A Sample Scenario
A commercial security company finds a trojan on one of the servers used by Turkey Point Nuclear Generating Station. While none of the management machinery is compromised (and in fact, is not even computerized), the server is responsible for both holding sensitive information and conducting other sensitive operations and an analysis by a point team deployed from a National Lab indicates that had those operations been compromised, there was a possibility of power loss from Turkey Point, although not a nuclear release.What our policy-makers do in this event is often dictated by whether they know, for a fact, that the trojan was placed there by a participating nation state following acceptable norms, or if it is potentially the work of a rogue nation or criminal group. Sometimes these situations will matter in the future to the point of "evacuate large cities" versus "clean up and forget about it". Our technical and political protocols as represented in this post are a first-draft attempt to provide an initial, reasonable step, towards a solution.
Some other solutions
One major other idea people want to implement is of course "no go zones" for intrusion.

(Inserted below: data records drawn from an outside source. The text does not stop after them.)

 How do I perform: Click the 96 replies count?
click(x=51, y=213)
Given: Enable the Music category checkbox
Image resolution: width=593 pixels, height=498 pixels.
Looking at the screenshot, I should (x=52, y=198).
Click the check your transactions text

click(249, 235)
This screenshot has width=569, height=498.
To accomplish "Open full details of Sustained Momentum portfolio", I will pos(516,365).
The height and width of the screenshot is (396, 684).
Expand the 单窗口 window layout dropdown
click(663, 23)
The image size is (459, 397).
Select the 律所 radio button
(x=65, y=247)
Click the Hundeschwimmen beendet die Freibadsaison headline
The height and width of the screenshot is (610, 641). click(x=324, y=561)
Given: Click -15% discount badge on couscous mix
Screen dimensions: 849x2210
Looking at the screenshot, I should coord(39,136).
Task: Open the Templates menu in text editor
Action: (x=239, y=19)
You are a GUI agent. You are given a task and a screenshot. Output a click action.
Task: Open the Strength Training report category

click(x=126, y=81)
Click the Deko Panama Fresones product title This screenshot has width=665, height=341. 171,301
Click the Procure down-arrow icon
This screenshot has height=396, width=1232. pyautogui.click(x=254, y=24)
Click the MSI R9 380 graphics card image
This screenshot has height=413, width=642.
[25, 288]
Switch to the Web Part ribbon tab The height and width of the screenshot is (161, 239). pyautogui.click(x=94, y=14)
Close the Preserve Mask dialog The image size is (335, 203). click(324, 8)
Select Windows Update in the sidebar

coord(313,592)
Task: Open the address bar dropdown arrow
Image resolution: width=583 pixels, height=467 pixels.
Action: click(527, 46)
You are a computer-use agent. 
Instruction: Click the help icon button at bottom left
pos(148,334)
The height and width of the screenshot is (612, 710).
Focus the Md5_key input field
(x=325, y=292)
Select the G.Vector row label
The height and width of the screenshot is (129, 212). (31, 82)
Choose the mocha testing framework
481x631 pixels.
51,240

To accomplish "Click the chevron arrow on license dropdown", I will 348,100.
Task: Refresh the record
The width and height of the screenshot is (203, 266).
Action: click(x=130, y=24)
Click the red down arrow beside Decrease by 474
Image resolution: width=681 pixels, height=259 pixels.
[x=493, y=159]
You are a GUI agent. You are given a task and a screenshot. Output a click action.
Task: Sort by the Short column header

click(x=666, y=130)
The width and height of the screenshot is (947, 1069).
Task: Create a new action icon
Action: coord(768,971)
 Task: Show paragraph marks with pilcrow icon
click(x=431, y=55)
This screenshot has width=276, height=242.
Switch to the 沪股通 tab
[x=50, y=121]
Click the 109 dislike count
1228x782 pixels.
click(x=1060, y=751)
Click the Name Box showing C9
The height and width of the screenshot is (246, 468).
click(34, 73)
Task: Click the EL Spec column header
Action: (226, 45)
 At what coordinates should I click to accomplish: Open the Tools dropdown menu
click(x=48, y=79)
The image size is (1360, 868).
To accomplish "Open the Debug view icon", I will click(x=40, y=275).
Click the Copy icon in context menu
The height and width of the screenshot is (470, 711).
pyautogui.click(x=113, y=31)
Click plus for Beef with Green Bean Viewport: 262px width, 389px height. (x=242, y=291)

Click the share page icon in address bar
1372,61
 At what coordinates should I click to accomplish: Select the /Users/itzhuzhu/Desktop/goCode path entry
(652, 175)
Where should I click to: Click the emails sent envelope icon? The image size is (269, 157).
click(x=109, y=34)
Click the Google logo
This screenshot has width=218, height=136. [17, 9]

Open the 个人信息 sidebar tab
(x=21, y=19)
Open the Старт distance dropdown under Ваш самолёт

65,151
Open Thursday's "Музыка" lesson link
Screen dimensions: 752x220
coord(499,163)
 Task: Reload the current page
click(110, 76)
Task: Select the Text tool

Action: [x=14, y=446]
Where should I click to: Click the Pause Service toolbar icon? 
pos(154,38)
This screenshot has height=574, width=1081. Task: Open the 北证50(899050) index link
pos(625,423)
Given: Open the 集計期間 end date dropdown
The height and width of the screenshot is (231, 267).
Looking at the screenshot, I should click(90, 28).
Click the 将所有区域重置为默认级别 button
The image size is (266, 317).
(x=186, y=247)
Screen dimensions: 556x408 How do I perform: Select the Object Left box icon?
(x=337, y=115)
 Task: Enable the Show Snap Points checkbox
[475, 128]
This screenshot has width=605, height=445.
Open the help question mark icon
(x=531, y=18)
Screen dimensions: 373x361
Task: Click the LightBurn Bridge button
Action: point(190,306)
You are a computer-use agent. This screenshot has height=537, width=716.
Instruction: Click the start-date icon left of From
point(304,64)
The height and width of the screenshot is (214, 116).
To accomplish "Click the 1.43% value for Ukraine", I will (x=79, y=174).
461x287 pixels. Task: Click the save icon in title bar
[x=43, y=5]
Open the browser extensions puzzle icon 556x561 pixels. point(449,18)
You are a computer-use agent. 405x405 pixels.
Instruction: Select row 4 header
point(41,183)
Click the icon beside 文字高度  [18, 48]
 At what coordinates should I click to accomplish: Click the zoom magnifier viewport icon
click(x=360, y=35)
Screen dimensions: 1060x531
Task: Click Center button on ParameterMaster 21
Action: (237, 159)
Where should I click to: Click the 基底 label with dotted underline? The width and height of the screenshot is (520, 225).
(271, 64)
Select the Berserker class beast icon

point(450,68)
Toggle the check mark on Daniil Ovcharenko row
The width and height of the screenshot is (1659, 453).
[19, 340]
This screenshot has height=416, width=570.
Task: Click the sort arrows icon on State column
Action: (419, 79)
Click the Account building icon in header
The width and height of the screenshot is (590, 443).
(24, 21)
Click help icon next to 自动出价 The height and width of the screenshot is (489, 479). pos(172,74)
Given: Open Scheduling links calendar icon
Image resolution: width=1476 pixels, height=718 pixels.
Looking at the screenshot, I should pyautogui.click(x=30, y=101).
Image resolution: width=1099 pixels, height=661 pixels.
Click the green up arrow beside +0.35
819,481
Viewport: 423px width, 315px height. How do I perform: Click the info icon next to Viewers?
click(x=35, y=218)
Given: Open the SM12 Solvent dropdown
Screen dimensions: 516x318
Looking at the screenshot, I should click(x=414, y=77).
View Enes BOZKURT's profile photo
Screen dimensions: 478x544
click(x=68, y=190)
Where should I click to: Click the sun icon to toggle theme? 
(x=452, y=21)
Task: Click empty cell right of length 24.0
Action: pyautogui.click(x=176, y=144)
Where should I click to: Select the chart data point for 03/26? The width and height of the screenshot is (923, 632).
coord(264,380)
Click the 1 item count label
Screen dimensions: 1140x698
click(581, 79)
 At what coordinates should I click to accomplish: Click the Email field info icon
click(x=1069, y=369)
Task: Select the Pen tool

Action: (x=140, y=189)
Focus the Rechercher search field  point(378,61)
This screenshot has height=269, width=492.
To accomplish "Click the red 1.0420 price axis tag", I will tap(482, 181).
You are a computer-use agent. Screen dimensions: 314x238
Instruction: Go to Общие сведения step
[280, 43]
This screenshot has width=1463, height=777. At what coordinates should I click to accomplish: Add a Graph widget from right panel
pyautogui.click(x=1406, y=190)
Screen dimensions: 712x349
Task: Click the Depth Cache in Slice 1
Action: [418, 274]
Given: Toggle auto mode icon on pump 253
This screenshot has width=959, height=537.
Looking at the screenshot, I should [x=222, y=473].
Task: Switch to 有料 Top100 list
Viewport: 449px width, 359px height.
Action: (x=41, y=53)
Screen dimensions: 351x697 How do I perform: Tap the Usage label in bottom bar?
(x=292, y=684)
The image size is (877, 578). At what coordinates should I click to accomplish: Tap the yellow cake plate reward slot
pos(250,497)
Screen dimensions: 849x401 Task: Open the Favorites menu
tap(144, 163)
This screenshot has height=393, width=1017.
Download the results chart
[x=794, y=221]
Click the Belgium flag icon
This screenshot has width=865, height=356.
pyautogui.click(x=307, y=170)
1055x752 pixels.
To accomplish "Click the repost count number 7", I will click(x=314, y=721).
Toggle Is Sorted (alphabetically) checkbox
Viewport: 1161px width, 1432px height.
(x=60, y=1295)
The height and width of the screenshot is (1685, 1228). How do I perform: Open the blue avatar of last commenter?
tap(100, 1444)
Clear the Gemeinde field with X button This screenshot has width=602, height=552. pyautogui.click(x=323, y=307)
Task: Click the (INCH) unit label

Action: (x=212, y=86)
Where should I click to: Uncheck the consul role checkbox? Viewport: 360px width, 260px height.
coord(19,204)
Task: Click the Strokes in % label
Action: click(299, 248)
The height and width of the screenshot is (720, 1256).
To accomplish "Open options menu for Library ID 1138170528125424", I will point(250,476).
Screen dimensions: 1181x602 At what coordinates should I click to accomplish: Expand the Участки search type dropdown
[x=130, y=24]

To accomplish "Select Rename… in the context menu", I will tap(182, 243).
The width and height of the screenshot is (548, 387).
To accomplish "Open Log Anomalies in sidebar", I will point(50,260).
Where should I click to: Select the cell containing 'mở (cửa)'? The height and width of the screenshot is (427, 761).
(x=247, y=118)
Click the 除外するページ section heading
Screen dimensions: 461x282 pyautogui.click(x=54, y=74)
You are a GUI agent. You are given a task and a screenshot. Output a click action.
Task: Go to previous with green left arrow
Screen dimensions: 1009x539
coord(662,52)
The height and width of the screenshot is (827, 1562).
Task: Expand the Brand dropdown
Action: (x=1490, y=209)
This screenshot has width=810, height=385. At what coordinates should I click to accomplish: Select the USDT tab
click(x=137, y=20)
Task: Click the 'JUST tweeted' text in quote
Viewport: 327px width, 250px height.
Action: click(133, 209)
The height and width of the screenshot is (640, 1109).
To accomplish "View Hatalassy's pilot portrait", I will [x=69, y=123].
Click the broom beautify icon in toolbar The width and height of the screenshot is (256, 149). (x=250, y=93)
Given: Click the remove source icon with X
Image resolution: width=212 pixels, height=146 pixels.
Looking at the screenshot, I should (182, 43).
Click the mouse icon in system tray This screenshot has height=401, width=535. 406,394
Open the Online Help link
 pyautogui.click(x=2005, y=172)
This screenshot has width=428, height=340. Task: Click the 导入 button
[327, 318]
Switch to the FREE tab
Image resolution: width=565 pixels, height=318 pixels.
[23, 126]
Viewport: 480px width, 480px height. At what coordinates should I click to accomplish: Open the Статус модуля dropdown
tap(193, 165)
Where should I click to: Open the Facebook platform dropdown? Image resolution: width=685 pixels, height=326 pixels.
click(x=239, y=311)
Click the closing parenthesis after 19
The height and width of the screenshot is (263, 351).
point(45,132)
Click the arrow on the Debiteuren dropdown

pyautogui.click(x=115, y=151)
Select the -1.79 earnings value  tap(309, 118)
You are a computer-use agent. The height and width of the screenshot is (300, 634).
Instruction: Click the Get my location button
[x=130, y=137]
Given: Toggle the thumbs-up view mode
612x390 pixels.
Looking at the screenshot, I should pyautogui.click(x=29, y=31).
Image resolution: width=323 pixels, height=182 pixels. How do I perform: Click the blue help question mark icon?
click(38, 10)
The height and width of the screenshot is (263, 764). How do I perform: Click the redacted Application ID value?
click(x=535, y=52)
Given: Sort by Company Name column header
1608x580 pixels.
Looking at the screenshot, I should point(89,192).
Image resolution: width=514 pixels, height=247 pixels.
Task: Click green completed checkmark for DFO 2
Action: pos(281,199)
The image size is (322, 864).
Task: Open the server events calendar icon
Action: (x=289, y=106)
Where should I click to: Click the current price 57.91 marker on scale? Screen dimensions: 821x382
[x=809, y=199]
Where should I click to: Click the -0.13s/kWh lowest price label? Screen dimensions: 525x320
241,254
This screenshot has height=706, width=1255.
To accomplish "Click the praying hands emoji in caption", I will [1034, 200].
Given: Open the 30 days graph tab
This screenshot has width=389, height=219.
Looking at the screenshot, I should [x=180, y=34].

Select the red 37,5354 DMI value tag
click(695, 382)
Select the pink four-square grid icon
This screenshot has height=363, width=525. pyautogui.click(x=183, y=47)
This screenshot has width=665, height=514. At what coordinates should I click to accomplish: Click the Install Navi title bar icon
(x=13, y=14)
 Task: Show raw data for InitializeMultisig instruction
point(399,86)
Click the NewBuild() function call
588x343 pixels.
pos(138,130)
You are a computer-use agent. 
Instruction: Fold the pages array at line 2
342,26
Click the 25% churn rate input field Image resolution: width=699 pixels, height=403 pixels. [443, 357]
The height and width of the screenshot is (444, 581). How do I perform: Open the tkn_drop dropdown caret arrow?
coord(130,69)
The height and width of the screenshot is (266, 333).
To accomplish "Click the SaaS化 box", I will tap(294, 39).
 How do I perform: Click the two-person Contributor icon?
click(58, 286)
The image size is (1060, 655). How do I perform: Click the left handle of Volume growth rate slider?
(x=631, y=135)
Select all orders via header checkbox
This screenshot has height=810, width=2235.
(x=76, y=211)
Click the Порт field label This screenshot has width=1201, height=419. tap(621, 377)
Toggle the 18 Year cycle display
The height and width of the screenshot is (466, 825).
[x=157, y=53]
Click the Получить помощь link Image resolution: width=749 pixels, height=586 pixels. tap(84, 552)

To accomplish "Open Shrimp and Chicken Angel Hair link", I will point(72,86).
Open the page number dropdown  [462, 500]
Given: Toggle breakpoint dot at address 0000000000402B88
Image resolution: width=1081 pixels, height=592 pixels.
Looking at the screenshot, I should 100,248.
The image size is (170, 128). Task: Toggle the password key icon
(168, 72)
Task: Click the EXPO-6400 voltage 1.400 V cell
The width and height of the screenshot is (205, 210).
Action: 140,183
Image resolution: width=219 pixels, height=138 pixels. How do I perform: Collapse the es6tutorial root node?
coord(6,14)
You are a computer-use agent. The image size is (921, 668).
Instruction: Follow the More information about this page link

This is harder than it looks. Most important systems are dual use - collecting intelligence about a power plant is indistinguishable from being in a position to DoS it. So we back down to having the norm of "taking all due care" when on a sensitive system. This is nearly impossible to audit or manage. So for this and other reasons not stated here, we recommend instead that a system of "anonymous Red Phones" be set up.
The Value of Multilateral as Opposed to Bilateral Norms
Assuming you have a perfect way to do the watermarking as described below, if you only have two members of the Norms Group, detecting the watermark provides attribution. Therefore having many members in the norms group is ideal.
Likewise, a group-level anonymous "red phone" can allow for back and forth over a contested issue without running into the attribution issue.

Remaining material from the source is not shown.